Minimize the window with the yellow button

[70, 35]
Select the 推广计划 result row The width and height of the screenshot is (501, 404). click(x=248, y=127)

|---|

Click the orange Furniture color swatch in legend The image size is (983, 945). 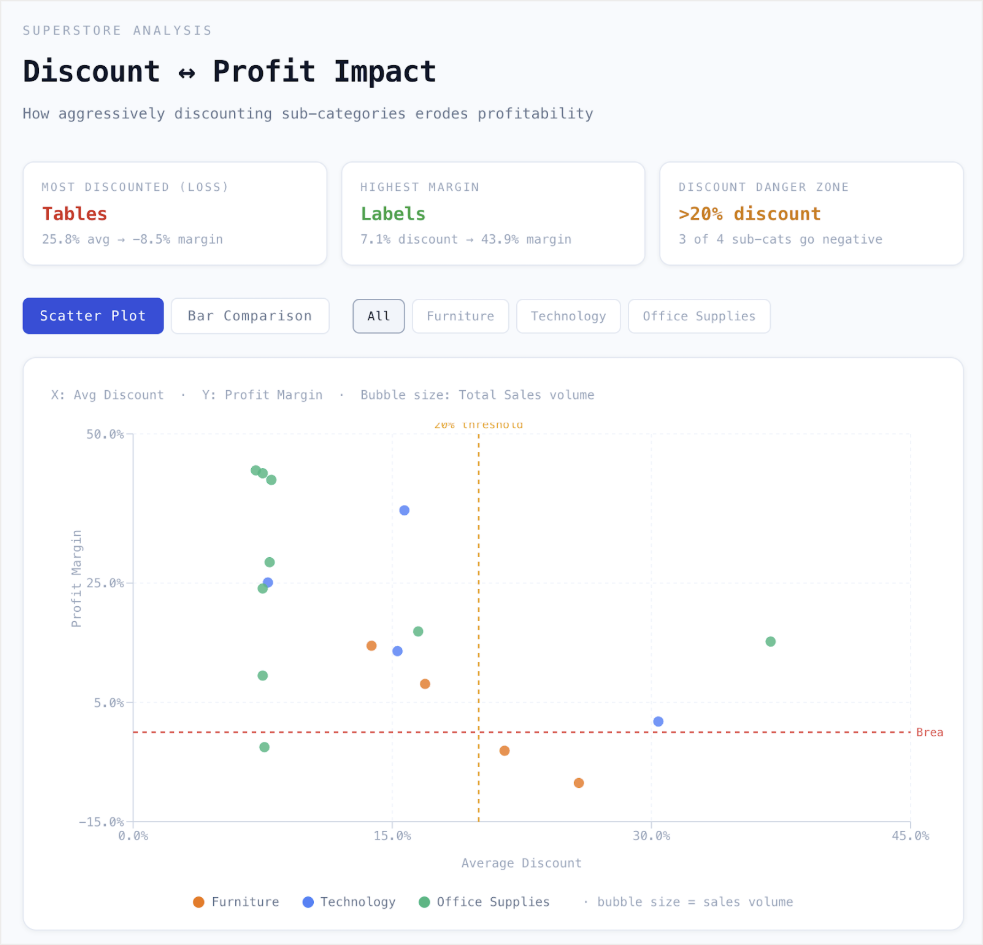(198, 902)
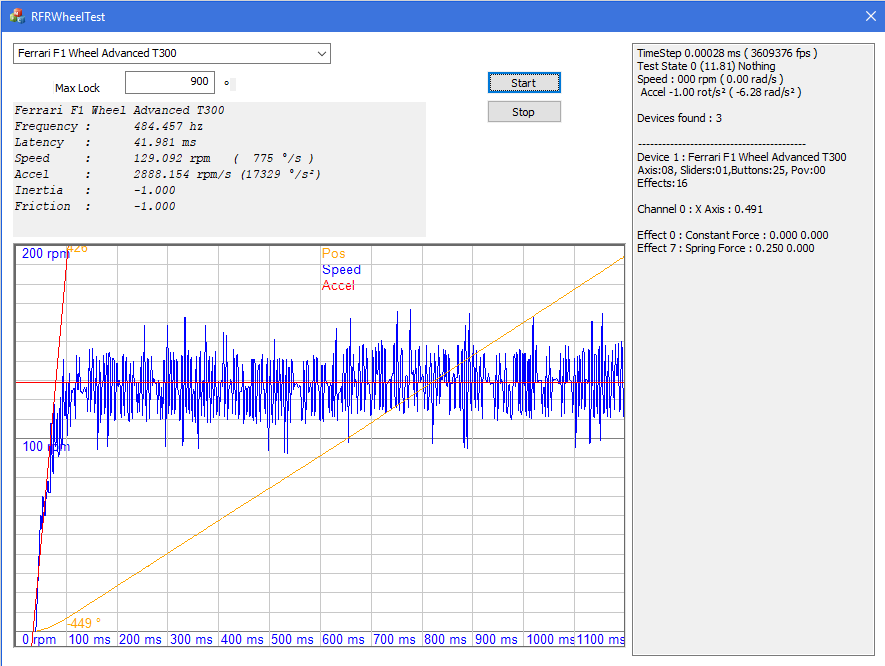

|---|

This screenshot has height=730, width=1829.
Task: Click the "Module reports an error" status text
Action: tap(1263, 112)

|---|

▶ **To do**
Among the records above, a stretch begins at the line containing "Minimize the window with the yellow button" and ends at the line containing "Select the 推广计划". Restate that stretch word for word, and nothing else.

▶ **Written answer**
Minimize the window with the yellow button

[70, 35]
Select the 推广计划 result row The width and height of the screenshot is (501, 404). click(x=248, y=127)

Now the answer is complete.